Come si può affermare – Cia Cuneo lo ha fatto – che si sta “demonizzando un’intera categoria di produttori, che non ha nulla da nascondere e che lavora con il massimo rispetto delle garanzie di sicurezza alimentare” se almeno quattro caseifici italiani negli ultimi anni han compiuto irregolarità gravissime, come quella del tubo di carico del latte che cade a terra, per di più fuori da una stalla, nel letame (latte poi usato per produrre formaggi freschi a latte crudo, come nel caso di Mattia Maestri)? Come si fa a pontificare oggi se non si è detto né fatto nulla a suo tempo per impedire che tali efferati errori si verificassero?
Come si può accettare che un tale intervento giunga a scagionare chiunque produca a latte crudo, anche chi colpevolmente e gravemente sbaglia (“Oggi non esiste più un caseificio che lavori male, sono tutti super controllati e ancora di più lo sono proprio quelli che lavorano il latte crudo”), quando i fatti di cronaca dimostrano che gli errori compiuti anni fa si sono ripetuti nel tempo negli stessi caseifici e in altri non coinvolti in passato?

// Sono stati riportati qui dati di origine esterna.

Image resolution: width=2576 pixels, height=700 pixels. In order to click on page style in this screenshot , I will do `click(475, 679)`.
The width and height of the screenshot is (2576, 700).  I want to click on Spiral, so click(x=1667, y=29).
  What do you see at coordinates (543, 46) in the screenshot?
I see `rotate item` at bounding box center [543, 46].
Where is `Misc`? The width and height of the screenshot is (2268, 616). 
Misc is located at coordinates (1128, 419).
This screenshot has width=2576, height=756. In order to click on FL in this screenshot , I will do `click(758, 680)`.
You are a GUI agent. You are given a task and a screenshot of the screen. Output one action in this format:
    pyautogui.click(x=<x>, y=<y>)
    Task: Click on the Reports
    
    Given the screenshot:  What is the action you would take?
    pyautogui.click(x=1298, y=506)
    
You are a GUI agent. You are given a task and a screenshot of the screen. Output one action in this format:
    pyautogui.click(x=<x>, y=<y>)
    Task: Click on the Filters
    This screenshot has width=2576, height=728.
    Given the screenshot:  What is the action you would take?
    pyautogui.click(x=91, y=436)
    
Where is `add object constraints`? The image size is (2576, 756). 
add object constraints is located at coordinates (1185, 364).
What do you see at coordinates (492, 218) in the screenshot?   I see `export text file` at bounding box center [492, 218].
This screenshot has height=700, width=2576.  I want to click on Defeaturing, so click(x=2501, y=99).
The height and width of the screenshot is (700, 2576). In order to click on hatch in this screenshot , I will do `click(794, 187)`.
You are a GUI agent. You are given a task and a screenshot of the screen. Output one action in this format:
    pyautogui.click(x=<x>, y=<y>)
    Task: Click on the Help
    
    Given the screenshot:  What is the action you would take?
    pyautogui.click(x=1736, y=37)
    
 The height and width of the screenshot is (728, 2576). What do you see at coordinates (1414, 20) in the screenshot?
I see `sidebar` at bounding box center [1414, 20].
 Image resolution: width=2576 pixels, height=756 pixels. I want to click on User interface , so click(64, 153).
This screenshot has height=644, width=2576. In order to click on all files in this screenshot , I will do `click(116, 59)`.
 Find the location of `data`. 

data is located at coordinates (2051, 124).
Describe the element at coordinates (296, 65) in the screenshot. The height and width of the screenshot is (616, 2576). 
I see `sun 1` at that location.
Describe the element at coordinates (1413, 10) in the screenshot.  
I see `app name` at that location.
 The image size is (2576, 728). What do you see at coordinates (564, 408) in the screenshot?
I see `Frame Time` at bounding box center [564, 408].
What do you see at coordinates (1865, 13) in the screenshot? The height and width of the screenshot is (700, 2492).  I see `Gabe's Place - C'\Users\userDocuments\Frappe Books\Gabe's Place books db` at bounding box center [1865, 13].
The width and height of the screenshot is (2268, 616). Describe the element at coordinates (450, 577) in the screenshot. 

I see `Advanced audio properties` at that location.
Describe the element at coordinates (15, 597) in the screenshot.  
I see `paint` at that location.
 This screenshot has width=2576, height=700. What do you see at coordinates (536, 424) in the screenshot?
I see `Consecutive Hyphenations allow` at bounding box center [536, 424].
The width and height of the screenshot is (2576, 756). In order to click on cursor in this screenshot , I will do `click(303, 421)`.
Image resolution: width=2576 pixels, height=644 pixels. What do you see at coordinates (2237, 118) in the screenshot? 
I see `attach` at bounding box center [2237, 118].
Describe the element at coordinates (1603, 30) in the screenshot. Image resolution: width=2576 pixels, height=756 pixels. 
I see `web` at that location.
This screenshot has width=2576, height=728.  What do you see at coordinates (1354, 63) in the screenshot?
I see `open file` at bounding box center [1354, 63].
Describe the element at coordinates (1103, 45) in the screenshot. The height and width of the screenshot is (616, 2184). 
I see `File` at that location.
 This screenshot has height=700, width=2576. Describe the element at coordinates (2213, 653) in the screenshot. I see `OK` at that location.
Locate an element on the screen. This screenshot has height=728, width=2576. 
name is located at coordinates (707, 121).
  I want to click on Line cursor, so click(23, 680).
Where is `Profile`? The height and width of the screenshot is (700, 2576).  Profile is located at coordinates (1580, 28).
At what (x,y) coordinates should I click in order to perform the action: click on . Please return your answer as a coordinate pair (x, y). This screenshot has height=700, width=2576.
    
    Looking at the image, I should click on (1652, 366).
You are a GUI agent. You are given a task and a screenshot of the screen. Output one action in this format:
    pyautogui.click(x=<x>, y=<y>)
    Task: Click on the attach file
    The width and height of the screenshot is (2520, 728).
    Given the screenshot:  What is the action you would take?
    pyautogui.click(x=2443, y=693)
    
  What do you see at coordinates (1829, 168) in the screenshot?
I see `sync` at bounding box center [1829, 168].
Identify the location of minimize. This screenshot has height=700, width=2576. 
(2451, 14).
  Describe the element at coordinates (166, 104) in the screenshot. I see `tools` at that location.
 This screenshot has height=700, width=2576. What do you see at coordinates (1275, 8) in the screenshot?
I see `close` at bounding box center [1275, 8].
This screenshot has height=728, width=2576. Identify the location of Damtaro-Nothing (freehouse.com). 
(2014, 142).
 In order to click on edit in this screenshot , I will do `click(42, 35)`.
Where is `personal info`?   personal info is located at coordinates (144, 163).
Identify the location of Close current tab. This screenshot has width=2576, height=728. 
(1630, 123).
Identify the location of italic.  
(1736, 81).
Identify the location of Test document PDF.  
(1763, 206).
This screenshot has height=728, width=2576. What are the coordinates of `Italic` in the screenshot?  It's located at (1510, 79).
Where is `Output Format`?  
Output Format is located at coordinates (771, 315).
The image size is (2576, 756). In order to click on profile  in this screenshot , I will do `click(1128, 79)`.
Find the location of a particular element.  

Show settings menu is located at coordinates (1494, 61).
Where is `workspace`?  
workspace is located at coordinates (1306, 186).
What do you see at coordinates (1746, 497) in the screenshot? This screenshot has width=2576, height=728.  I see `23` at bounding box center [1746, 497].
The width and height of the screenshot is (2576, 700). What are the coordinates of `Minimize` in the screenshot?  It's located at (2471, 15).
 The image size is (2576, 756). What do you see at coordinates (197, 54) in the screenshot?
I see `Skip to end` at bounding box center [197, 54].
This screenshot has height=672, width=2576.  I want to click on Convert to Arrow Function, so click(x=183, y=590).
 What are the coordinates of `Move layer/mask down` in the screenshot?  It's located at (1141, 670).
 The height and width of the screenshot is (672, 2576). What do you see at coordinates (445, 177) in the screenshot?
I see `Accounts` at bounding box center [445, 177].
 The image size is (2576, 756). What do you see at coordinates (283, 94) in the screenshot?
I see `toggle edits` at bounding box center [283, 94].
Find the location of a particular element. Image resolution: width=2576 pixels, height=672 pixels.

E poi, come si può affermare che “in Francia, il bollino di “prodotto a latte crudo” è considerato un vanto, un plus, perché riconosce il valore specifico di una produzione unica e altamente qualificata” e a recriminare oggi un’etichettatura in chiave positiva per quei formaggi (etichettatura per cui avremmo dovuto batterci decenni or sono, sino a ottenerla, come i francesi, ndr), se noi italiani non abbiamo fatto nulla per averla, come sarebbe stato giusto e doveroso fare?
I problemi sanitari emersi purtroppo sono gravi, diffusi e si ripetono da tempo. E di mezzo ci sono andati bambini che sono morti o hanno subito gravi menomazioni, e famiglie che hanno sofferto, soffrono e soffriranno per questo (i genitori di Mattia Maestri, in stato vegetativo irreversibile, somministrano 47 farmaci al giorno a loro figlio, che quotidianamente ha circa 30 crisi epilettiche, ndr).
Sensato sarebbe che certi personaggi ed enti, ancor prima di parlare, decidessero di offrire le proprie competenze per correggere gli errori, migliorare le procedure e risolvere i problemi. E che muovessero le giuste critiche a chi ha sbagliato, portando certi casi (definiamoli pure sporadici, ma di certo esistenti, ndr) come esempi da non seguire ad un’intero settore, per ricordare che taluni comportamenti e determinate negligenze non debbono essere compiute mai e poi mai. Quantomeno in un Paese che vorrebbe ritenersi civile, nel rispetto primario che ciascuno è chiamato a portare per la vita altrui.